Dass die ehemalige TV-Moderatorin Cyma Azyz neulich eine Modeschau organisiert hat, wäre kaum einen Beitrag wert. Die Veranstaltung fand indessen nicht in Paris oder New York statt, sondern in der Hauptstadt Saudi-Arabiens, dem Wüstenreich, das wegen seiner besonders strengen Auslegung des Islam bis vor kurzem als eines der konservativsten Länder der Welt galt.

Doch seit Kronprinz Mohammed bin Salman die radikal-religiösen Geistlichen weitgehend entmachtet hat, werden Schritt für Schritt Vorschriften gelockert oder abgeschafft, die Frauen bisher das Leben vergällt haben.

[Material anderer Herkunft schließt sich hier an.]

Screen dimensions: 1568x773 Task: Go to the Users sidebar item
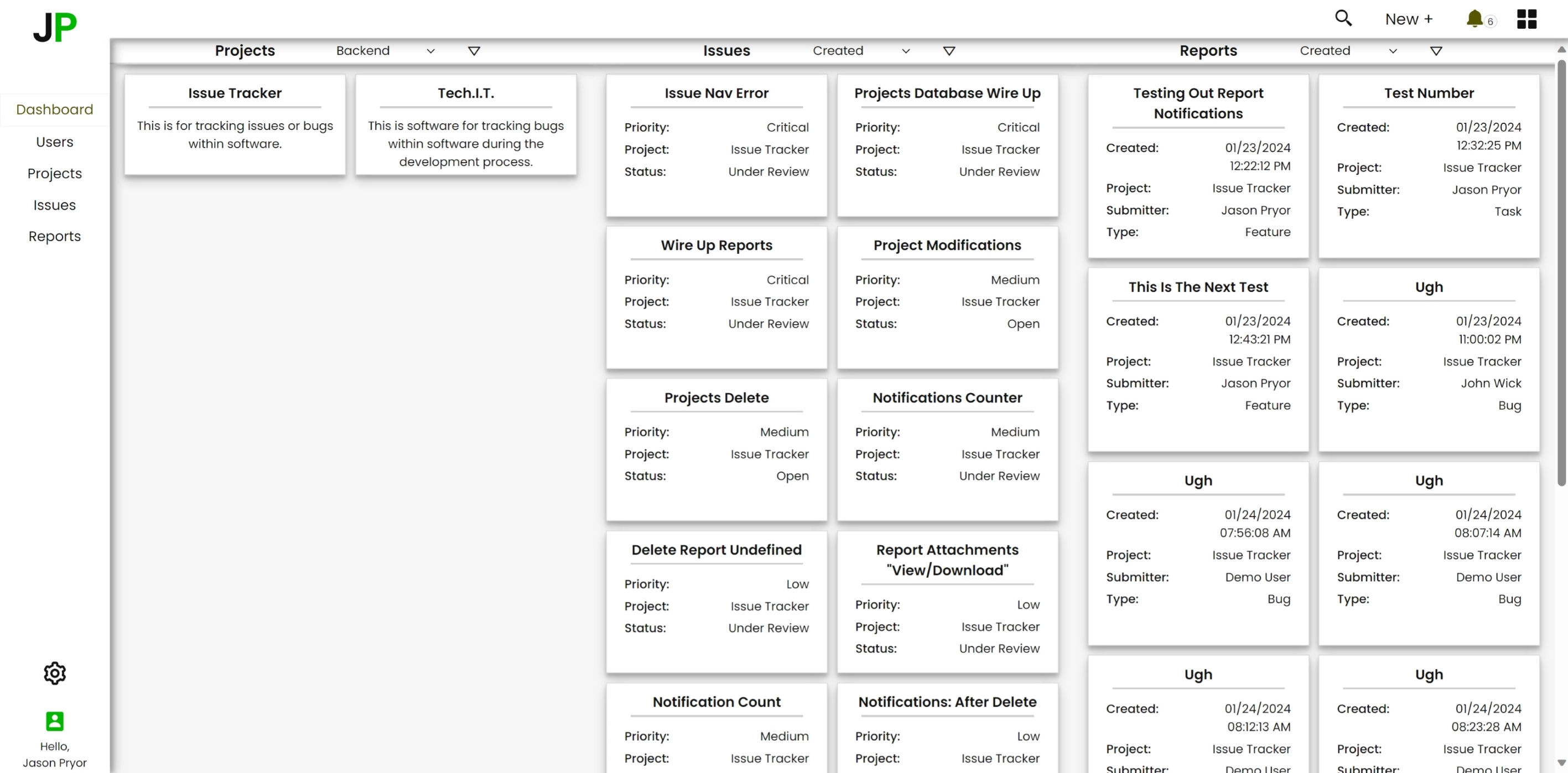(55, 142)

Dass sie sich vor vier Jahren endlich hinters Steuer setzen durften, war die erste Stufe auf dem Emanzipationspfad. Dann folgten Gesetze gegen die Geschlechter-Trennung, und erwachsenen Frauen wird ein unabhängiges Leben ermöglicht. Sie müssen nicht mehr für alles und jedes die Erlaubnis ihres Vaters oder anderer männlicher Verwandten einholen.

Mit der Befreiung der Frauen aus den Klauen der Sittenwächter verfolgt der Kronprinz ein konkretes Ziel: Ohne weibliche Mithilfe müsste der Umbau Saudi-Arabiens, den er bis 2030 anstrebt, scheitern. Bis in acht Jahren sollen Frauen 30 Prozent der Jobs belegen. Im Vergleich zu heute wäre das eine Verdoppelung.

Zu den sozialen Veränderungen gehören auch Modeschauen wie diejenige von Azyz: Die erste wurde im Jahr 2018 im privaten Rahmen durchgeführt, damals noch ohne Männer und ohne Kameras. Inzwischen sind die Events öffentlich, sie dürfen gefilmt und im Fernsehen oder im Internet gezeigt werden.

Und: Auch Männer sind zugelassen.

Mit ihrer Show plädiert Azyz zwar für eine «Renaissance der Abaya», des traditionellen Umhangs, der von Frauen über der normalen Kleidung getragen wird. Aber sie hat die schwarzen, unförmigen, alles umschliessenden Kleidungsstücke aus ihrer Kollektion verbannt.

Ihre Abayas sind modisch, schick, bunt und trendig, und sie lassen viel Raum für Individualität.

Mehr als das: Präsentiert werden die Abayas in Gegenwart von jungen Frauen, die so gar nicht dem traditionellen saudischen Rollenverhalten entsprechen: eine Extrem-Bergsteigerin, eine Boxtrainerin, eine Spitzen-Diplomatin, eine Unternehmerin – das seien «die neuen Vorbilder für Saudi-Araberinnen», hofft Azyz.